■ ACTIVITY
For the entries that follow, restate word for word the line containing "For every named", the line containing "Полученные отзывы (228, 220)", and every line that lies between them.
+++
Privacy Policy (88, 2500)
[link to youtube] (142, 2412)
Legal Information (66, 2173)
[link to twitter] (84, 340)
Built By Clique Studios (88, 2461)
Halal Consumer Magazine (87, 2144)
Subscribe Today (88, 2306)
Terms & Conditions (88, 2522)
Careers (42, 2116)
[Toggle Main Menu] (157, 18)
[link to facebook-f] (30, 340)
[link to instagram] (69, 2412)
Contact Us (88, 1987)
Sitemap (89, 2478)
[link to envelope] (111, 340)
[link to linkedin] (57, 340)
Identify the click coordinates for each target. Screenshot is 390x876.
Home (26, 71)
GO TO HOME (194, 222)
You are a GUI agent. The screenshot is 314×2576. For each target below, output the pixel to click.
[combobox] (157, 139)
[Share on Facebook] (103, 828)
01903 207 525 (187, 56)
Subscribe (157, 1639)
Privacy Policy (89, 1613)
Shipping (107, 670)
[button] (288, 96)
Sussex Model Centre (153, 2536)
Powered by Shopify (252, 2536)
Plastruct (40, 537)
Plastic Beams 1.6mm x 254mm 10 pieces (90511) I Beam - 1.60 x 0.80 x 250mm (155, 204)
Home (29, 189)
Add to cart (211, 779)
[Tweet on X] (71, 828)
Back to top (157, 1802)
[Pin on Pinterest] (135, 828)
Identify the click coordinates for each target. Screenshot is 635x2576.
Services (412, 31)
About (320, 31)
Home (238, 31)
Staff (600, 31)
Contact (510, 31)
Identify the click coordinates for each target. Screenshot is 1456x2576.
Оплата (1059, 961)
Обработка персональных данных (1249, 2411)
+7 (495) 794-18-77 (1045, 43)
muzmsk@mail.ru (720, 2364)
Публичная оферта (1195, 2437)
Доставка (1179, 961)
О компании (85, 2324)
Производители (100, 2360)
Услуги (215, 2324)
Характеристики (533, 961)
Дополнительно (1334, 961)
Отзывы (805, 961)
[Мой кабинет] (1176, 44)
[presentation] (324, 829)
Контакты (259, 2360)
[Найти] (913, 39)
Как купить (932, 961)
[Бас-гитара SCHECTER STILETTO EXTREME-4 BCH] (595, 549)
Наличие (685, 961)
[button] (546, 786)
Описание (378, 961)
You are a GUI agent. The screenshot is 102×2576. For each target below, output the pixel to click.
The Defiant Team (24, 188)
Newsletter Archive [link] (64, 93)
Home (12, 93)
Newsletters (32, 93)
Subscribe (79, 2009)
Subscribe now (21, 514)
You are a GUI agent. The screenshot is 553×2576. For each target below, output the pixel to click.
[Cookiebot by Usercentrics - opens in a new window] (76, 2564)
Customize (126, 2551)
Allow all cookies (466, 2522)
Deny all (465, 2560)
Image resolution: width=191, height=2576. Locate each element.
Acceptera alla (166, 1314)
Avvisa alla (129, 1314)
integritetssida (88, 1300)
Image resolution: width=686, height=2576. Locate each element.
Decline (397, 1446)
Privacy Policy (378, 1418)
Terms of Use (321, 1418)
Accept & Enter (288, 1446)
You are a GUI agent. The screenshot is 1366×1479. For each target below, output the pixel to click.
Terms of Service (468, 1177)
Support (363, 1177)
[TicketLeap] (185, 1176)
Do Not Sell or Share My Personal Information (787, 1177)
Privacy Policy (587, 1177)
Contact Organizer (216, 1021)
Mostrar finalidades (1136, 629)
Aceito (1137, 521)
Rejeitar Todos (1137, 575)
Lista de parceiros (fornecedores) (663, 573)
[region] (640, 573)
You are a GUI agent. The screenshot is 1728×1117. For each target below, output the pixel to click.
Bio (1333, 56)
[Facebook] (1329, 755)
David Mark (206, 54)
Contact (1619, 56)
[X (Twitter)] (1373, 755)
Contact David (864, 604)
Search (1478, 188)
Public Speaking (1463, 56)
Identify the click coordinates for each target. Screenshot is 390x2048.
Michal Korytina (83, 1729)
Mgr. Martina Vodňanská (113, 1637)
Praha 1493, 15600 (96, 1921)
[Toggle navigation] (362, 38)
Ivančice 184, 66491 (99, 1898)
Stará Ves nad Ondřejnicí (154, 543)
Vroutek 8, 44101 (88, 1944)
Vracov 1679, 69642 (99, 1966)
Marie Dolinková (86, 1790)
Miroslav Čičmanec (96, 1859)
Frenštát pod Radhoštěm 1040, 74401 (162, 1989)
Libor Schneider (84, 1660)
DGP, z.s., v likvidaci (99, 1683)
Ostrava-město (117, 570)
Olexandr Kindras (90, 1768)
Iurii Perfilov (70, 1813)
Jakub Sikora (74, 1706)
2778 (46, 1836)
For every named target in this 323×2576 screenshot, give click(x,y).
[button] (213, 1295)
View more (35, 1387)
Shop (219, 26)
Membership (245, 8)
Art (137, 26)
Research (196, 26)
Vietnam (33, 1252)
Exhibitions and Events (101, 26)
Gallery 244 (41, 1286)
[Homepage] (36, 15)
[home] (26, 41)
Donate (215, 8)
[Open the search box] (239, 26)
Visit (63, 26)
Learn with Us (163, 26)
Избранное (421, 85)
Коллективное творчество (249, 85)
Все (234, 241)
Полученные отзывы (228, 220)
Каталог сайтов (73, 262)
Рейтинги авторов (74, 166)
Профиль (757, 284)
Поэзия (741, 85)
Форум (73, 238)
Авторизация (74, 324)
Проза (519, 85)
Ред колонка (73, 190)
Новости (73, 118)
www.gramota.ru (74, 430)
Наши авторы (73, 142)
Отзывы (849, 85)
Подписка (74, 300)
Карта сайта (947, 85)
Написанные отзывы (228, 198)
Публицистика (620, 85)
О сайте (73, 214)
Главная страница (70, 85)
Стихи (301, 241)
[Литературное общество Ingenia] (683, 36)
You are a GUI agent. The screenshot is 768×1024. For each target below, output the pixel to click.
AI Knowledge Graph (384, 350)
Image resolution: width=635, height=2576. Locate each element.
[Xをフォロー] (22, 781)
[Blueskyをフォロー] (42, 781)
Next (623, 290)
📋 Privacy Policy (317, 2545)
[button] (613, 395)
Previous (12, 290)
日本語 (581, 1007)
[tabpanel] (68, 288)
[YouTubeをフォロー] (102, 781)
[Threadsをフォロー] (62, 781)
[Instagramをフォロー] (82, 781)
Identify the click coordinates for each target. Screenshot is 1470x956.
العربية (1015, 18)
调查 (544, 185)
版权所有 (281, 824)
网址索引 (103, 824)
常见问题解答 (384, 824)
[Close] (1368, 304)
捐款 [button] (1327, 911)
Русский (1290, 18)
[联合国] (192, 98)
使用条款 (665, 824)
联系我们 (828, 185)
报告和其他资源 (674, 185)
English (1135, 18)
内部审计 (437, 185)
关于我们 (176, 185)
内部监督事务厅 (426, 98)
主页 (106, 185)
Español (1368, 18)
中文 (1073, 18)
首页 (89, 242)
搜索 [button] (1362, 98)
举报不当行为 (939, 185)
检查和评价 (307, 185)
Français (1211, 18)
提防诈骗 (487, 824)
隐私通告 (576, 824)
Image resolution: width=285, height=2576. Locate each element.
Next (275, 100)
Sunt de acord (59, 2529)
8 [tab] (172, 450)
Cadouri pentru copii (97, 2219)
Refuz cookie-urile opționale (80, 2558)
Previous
+++
■ TASK ANSWER
For every named target in this 323×2576 screenshot, give click(x,y).
[button] (213, 1295)
View more (35, 1387)
Shop (219, 26)
Membership (245, 8)
Art (137, 26)
Research (196, 26)
Vietnam (33, 1252)
Exhibitions and Events (101, 26)
Gallery 244 (41, 1286)
[Homepage] (36, 15)
[home] (26, 41)
Donate (215, 8)
[Open the search box] (239, 26)
Visit (63, 26)
Learn with Us (163, 26)
Избранное (421, 85)
Коллективное творчество (249, 85)
Все (234, 241)
Полученные отзывы (228, 220)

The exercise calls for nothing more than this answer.